- Given data:
__________________________________________________

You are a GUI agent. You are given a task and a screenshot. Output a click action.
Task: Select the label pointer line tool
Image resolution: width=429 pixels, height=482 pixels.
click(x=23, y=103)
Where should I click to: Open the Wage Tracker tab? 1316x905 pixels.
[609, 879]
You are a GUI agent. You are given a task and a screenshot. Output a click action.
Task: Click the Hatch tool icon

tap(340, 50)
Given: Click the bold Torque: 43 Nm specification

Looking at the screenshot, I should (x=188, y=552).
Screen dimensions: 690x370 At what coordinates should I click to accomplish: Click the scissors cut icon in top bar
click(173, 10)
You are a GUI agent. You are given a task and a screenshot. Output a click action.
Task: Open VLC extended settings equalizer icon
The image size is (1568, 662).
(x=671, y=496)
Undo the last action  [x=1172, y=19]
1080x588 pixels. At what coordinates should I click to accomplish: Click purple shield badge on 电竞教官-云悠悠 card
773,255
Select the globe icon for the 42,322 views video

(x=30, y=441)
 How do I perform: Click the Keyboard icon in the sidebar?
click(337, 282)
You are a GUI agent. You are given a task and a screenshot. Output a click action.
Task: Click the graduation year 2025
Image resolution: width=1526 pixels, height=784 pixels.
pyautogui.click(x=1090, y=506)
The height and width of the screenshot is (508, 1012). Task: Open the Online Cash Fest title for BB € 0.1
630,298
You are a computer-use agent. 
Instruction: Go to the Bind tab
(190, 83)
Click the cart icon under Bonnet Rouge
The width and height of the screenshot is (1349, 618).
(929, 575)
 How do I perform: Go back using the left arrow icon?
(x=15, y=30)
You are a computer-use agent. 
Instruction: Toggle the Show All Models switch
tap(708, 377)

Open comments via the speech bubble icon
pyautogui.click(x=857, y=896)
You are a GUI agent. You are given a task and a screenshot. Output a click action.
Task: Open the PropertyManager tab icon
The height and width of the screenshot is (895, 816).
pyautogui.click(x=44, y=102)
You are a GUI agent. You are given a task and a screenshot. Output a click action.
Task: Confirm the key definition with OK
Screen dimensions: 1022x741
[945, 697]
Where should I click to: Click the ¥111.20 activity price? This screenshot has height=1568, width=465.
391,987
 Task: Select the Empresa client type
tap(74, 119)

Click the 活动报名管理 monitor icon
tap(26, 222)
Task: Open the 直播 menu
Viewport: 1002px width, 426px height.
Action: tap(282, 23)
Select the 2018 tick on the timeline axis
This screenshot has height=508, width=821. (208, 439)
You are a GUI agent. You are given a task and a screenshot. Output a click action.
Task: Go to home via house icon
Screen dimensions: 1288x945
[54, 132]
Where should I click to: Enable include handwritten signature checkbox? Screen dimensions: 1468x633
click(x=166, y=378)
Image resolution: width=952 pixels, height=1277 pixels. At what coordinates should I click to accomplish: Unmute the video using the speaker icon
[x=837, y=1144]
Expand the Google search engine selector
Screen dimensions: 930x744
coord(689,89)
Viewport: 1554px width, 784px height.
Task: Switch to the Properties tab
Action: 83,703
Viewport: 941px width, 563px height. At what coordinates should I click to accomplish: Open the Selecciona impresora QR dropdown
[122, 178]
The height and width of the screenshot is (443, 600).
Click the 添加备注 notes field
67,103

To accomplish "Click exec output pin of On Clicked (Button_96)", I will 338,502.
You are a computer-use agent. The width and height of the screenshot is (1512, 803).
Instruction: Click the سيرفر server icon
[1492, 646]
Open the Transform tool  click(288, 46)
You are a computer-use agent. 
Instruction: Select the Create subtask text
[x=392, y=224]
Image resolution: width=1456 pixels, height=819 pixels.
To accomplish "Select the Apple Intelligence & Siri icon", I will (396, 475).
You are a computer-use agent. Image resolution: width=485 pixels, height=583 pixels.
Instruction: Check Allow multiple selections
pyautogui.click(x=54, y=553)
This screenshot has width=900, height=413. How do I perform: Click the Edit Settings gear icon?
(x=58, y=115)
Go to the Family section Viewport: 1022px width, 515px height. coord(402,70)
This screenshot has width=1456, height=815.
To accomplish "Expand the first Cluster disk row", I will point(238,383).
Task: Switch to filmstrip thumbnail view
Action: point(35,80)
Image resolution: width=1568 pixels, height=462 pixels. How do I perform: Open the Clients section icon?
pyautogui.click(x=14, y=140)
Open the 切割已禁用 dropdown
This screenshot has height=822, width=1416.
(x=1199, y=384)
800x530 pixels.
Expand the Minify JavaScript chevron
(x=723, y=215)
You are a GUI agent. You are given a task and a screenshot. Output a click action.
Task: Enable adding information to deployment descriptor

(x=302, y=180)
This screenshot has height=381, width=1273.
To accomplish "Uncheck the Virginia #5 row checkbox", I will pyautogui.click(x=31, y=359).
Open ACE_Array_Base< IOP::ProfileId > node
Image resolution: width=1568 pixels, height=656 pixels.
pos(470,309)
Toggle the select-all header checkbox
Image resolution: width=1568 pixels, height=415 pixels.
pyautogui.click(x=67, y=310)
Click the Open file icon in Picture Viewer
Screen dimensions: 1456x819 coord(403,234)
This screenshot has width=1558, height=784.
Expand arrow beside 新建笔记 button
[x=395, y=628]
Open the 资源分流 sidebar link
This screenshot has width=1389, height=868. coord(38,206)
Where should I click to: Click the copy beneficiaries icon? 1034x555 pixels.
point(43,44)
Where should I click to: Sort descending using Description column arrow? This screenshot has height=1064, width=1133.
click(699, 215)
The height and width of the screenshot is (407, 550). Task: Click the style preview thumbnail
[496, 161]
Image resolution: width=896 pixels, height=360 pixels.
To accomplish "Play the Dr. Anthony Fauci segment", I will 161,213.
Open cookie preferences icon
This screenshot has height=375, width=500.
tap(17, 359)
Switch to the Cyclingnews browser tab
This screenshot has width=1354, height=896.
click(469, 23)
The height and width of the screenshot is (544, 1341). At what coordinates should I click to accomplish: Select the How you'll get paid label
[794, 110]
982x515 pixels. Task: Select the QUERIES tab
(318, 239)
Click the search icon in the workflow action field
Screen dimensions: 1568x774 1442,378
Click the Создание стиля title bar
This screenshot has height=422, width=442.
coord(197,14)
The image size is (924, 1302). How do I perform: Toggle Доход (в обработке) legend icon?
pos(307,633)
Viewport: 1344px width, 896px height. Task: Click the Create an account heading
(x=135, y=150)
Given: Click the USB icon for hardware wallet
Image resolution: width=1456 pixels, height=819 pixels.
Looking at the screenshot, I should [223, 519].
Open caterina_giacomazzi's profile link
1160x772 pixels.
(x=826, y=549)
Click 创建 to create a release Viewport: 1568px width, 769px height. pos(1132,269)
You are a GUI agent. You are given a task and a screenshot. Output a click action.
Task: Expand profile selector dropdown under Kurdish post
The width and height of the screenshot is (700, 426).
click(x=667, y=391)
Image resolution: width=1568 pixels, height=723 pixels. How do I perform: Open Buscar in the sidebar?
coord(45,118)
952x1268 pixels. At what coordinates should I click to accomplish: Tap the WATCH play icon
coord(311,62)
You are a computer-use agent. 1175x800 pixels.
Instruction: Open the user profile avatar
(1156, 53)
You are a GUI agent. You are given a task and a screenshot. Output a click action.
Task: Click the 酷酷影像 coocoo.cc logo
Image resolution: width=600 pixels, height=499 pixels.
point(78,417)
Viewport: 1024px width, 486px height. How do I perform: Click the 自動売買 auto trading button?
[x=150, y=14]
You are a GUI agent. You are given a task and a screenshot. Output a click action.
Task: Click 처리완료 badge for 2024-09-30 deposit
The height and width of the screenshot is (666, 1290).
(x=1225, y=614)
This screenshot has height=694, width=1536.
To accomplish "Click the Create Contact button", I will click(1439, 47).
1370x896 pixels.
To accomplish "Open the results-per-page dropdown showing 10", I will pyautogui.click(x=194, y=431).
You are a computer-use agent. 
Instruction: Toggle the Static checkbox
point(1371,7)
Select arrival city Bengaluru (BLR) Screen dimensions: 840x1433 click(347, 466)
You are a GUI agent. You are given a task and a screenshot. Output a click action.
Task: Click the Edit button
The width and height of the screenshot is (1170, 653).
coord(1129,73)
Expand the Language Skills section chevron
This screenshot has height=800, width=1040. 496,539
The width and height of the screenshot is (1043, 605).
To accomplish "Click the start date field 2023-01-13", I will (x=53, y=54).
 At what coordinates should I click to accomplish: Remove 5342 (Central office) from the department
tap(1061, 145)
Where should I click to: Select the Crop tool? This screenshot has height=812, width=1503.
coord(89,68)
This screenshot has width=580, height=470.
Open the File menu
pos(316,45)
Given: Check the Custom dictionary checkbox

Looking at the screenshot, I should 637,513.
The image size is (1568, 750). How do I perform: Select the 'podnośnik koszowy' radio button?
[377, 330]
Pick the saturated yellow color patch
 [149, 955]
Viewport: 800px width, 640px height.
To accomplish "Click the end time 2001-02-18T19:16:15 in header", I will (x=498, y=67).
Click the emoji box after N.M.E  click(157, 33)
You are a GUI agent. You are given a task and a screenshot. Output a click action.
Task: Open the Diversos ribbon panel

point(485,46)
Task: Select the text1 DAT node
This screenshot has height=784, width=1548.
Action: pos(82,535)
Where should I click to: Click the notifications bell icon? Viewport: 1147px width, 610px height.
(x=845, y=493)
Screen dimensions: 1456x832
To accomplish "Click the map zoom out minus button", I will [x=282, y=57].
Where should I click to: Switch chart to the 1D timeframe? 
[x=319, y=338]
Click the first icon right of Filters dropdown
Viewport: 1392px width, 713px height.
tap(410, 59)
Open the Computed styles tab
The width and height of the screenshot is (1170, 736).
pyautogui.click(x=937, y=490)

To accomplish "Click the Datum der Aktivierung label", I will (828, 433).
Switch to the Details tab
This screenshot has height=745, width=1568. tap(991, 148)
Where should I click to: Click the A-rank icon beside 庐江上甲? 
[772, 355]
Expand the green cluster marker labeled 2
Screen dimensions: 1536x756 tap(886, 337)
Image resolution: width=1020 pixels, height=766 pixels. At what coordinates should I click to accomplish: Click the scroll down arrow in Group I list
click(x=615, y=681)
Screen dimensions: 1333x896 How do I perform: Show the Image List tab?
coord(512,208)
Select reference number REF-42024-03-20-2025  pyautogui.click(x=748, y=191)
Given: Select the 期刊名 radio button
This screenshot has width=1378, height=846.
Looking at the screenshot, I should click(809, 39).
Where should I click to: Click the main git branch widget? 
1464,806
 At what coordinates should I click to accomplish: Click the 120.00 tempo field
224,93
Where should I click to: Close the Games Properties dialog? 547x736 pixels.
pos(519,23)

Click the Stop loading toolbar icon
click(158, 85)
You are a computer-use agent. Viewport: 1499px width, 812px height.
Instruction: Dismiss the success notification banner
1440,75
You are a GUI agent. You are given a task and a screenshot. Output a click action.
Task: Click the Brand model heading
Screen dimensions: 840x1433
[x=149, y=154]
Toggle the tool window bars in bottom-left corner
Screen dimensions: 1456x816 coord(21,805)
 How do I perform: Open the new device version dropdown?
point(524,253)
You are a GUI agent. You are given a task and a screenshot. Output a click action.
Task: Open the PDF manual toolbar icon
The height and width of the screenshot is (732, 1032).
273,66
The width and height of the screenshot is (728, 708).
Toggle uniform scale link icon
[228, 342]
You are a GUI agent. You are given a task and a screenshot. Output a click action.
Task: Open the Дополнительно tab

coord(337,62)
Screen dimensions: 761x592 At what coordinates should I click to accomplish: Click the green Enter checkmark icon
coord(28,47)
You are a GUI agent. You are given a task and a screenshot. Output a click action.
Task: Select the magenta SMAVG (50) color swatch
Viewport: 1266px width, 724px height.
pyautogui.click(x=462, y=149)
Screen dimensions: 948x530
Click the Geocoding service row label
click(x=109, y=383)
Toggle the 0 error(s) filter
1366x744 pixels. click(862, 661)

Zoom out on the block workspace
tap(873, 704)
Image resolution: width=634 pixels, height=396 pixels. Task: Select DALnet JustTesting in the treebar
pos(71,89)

__________________________________________________

- Task requirements:
Could you return, character for character, the part of the records that opens with the line containing "982x515 pixels. Task: Select the QUERIES tab" and closes with the line containing "will click(1439, 47).", with both of those lines included?

- Finished answer:
982x515 pixels. Task: Select the QUERIES tab
(318, 239)
Click the search icon in the workflow action field
Screen dimensions: 1568x774 1442,378
Click the Создание стиля title bar
This screenshot has height=422, width=442.
coord(197,14)
The image size is (924, 1302). How do I perform: Toggle Доход (в обработке) legend icon?
pos(307,633)
Viewport: 1344px width, 896px height. Task: Click the Create an account heading
(x=135, y=150)
Given: Click the USB icon for hardware wallet
Image resolution: width=1456 pixels, height=819 pixels.
Looking at the screenshot, I should [223, 519].
Open caterina_giacomazzi's profile link
1160x772 pixels.
(x=826, y=549)
Click 创建 to create a release Viewport: 1568px width, 769px height. pos(1132,269)
You are a GUI agent. You are given a task and a screenshot. Output a click action.
Task: Expand profile selector dropdown under Kurdish post
The width and height of the screenshot is (700, 426).
click(x=667, y=391)
Image resolution: width=1568 pixels, height=723 pixels. How do I perform: Open Buscar in the sidebar?
coord(45,118)
952x1268 pixels. At what coordinates should I click to accomplish: Tap the WATCH play icon
coord(311,62)
You are a computer-use agent. 1175x800 pixels.
Instruction: Open the user profile avatar
(1156, 53)
You are a GUI agent. You are given a task and a screenshot. Output a click action.
Task: Click the 酷酷影像 coocoo.cc logo
Image resolution: width=600 pixels, height=499 pixels.
point(78,417)
Viewport: 1024px width, 486px height. How do I perform: Click the 自動売買 auto trading button?
[x=150, y=14]
You are a GUI agent. You are given a task and a screenshot. Output a click action.
Task: Click 처리완료 badge for 2024-09-30 deposit
The height and width of the screenshot is (666, 1290).
(x=1225, y=614)
This screenshot has height=694, width=1536.
To accomplish "Click the Create Contact button", I will click(1439, 47).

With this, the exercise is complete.